- WHAT IS EXPECTED: Reading through the lines below, count those that include the string "element"; the answer is that number and nothing else.

[Collected data]
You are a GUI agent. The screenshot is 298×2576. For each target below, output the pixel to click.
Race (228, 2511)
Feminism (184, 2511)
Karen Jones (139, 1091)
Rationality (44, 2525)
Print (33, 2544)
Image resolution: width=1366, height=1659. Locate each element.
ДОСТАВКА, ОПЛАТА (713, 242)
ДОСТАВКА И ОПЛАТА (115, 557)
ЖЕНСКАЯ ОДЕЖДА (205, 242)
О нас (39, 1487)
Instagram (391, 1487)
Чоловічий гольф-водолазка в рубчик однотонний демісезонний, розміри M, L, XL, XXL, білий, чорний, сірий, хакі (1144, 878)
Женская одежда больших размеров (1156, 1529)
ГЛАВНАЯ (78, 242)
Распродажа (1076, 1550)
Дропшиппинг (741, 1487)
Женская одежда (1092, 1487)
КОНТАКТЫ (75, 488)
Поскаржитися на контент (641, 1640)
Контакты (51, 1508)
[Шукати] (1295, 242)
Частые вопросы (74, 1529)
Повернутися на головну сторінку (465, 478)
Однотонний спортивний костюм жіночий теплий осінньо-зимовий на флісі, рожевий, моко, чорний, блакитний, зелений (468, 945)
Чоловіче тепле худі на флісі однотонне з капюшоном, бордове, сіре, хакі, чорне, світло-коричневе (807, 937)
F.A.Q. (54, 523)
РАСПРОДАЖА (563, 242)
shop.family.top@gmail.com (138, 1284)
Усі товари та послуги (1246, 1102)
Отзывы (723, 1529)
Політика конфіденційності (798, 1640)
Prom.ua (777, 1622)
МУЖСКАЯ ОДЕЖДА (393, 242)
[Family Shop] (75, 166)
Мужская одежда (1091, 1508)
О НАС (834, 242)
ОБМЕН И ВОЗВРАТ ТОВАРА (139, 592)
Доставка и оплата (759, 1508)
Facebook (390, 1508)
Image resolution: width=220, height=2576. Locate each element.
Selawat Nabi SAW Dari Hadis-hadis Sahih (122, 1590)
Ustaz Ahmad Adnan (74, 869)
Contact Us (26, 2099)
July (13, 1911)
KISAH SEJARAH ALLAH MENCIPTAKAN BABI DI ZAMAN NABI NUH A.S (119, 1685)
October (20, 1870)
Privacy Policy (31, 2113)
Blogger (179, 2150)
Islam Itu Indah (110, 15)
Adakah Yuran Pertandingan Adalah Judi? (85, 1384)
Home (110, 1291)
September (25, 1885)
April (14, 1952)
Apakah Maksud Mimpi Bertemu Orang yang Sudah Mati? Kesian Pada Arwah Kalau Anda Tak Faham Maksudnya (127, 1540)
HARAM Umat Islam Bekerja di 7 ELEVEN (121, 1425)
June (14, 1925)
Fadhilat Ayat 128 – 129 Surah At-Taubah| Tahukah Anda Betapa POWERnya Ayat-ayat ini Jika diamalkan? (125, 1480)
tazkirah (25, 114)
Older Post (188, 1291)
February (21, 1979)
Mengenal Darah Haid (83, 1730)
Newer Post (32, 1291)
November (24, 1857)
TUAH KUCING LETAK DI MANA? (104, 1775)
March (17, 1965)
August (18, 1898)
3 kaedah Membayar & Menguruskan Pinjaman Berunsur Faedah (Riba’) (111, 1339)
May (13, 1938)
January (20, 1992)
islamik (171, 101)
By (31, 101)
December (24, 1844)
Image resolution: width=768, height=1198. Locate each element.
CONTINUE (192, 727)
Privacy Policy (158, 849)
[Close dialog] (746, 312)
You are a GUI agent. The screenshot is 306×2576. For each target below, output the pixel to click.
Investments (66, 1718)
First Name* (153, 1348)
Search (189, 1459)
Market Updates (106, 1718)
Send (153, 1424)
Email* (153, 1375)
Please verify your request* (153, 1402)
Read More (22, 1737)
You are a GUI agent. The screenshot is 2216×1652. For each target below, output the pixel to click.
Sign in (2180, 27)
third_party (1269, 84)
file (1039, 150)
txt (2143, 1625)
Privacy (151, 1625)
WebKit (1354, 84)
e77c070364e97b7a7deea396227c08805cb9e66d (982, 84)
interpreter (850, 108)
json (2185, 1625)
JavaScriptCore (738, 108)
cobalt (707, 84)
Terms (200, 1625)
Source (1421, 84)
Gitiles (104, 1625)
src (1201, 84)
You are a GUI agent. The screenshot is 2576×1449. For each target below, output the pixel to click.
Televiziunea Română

- ANSWER TO THIS PROBLEM: 3